C’est vrai. C’était à moi de décider. C’est fait. Ceci vaut bien une autre confidence ! Comme épanché tout d’un coup, il continue et se déverse :

— Savez-vous ce que le Régent m’a offert le lendemain du « coup de poignard » ?

— Dites.

— Une concubine.

— Bien choisie ?

— Je ne l’ai pas vue. Je ne l’ai pas acceptée. J’ai dit au Régent que je ne pouvais la recevoir chez moi… parce que… ça n’était pas dans les coutumes Européennes…

Il rougit. J’insiste.

— C’est tout à fait dans les coutumes Européennes !

— Je lui ai dit aussi que mon père s’en trouverait choqué. Et puis que les appointements dont je disposais ne me permettaient pas de la tenir sur un pied convenable.

Vraiment, René Leys est très embarrassé de cette « faveur ». Cependant, le Régent me semble avoir tout arrangé d’avance : la Concubine offerte habitera, pour quelque temps encore, dans le Palais du Régent, où elle aura sa cour intérieure, réservée, et tiendra sa cour.

En qualité d’ « ami », je crois le moment venu d’offrir mes services. Pécuniaires, strictement.

— Dites-moi, si vous avez besoin de quelque avance… ?

— Merci, répond assez froidement mon ami. Le même soir, on m’informait que mon traitement venait d’être doublé.

— Vos honoraires de professeur ? Deux et deux, quatre. Quatre cents dollars par mois. Au taux actuel, un billet de mille. Ça va bien. Mes compliments.

René Leys me toise d’un seul chiffre :

— Deux mille taëls.

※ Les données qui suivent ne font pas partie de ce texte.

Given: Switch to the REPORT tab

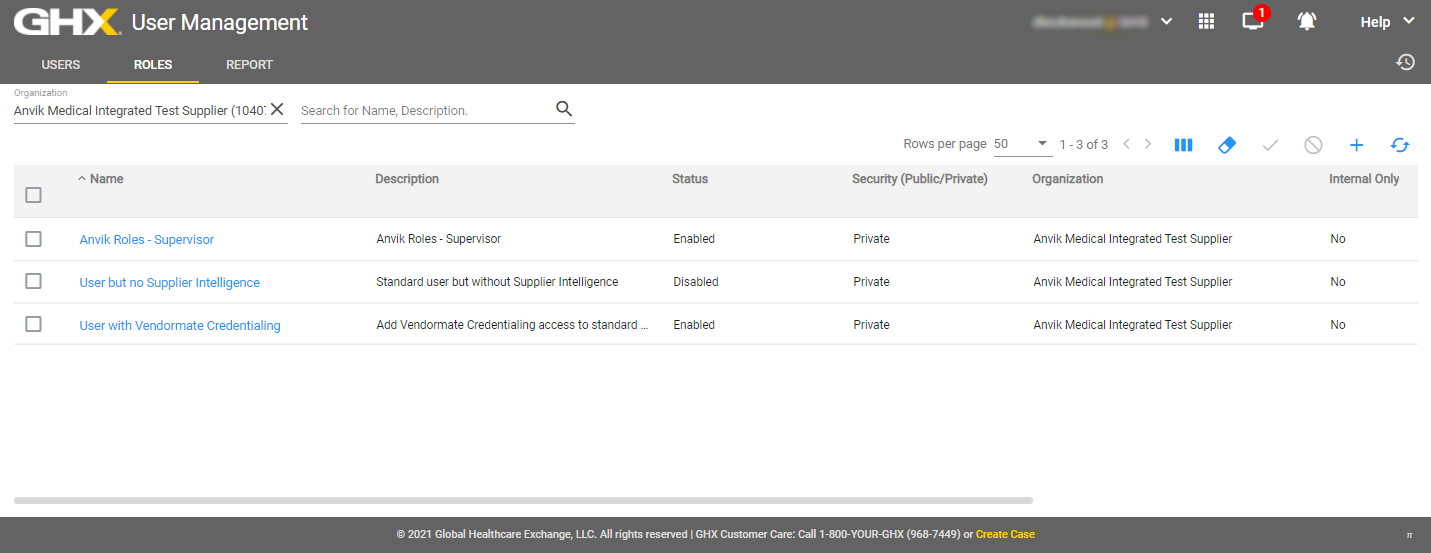Looking at the screenshot, I should pos(249,65).
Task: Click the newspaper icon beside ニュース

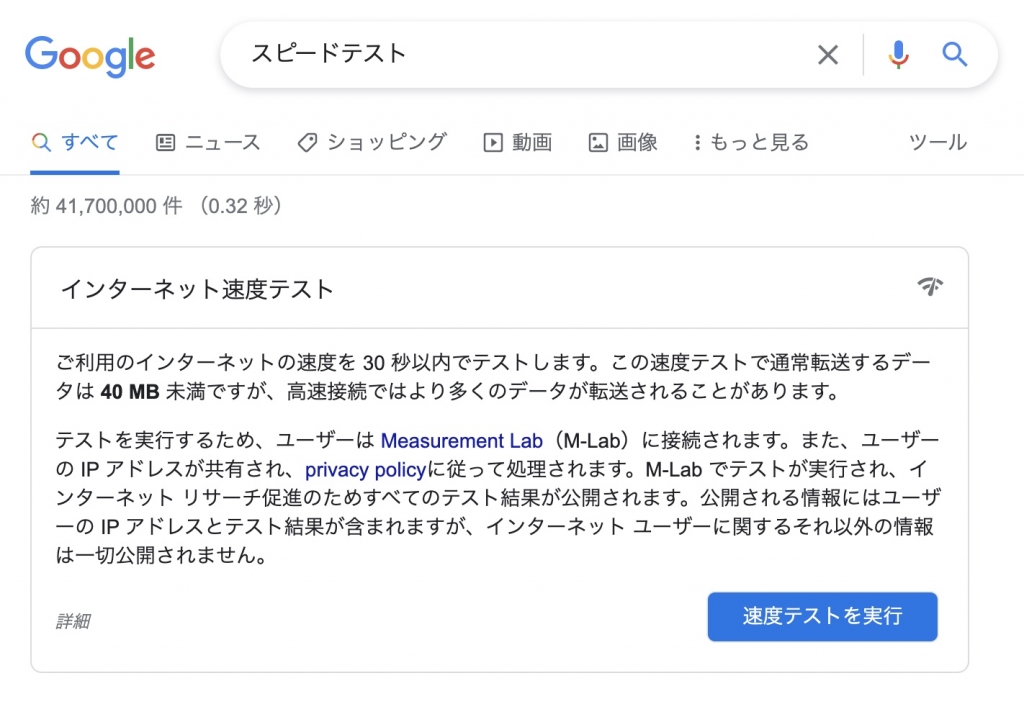Action: point(166,142)
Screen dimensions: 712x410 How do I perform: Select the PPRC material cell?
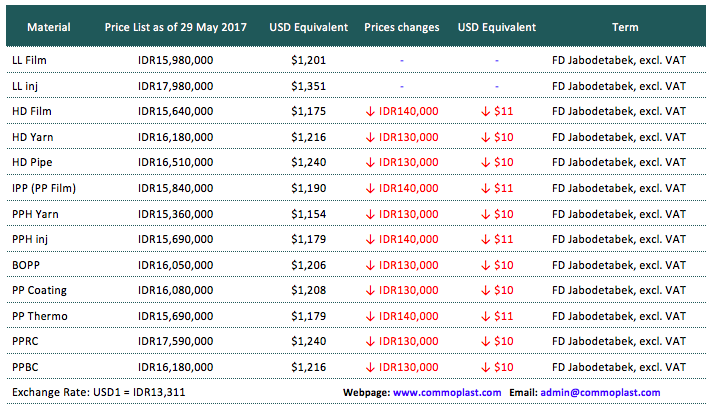point(27,341)
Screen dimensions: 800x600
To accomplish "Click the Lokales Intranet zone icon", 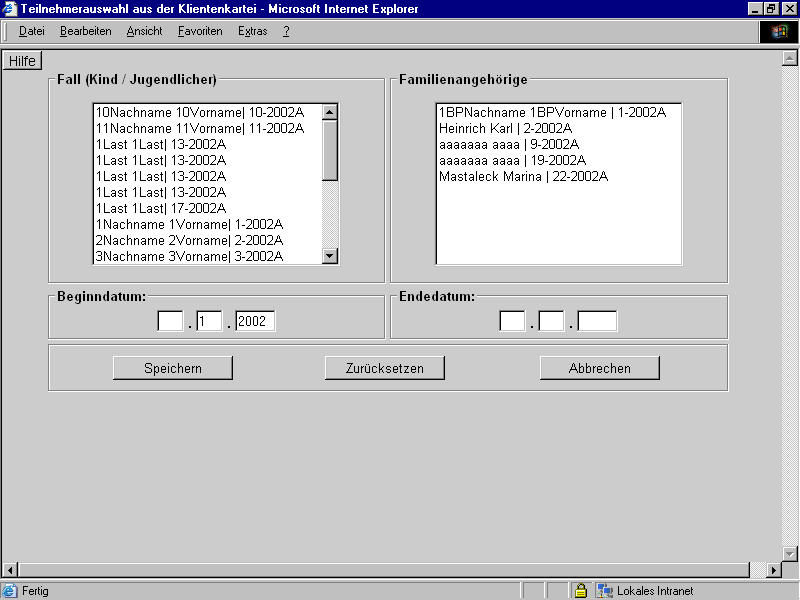I will [x=605, y=591].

Je veux parler de mes appointements comme chef de la Police Secrète.

— Ah ! mes meilleurs compliments !

Ceci porte en effet au sextuple mes très humbles évaluations.

Mais ceci ne résout pas mon problème : une Mandchoue peut-elle, ou non, être aimée d’un Européen, qui est moi ? Peut-elle à son tour entourer cet Européen des gestes habituels qu’on étiquette traditionnellement « amour » par simple pauvreté de notre langue, réputée riche ?

Décidément, je n’en saurai rien. Car René Leys changeant de ton et de mesure, s’empresse de me parler de son père, des projets de son père… et… (horreur !) des amours, si cette dernière prostitution est possible… des amours déplacés de son père !

Il ne me reste qu’une défense : m’endormir ! ou feindre de dormir, sciemment.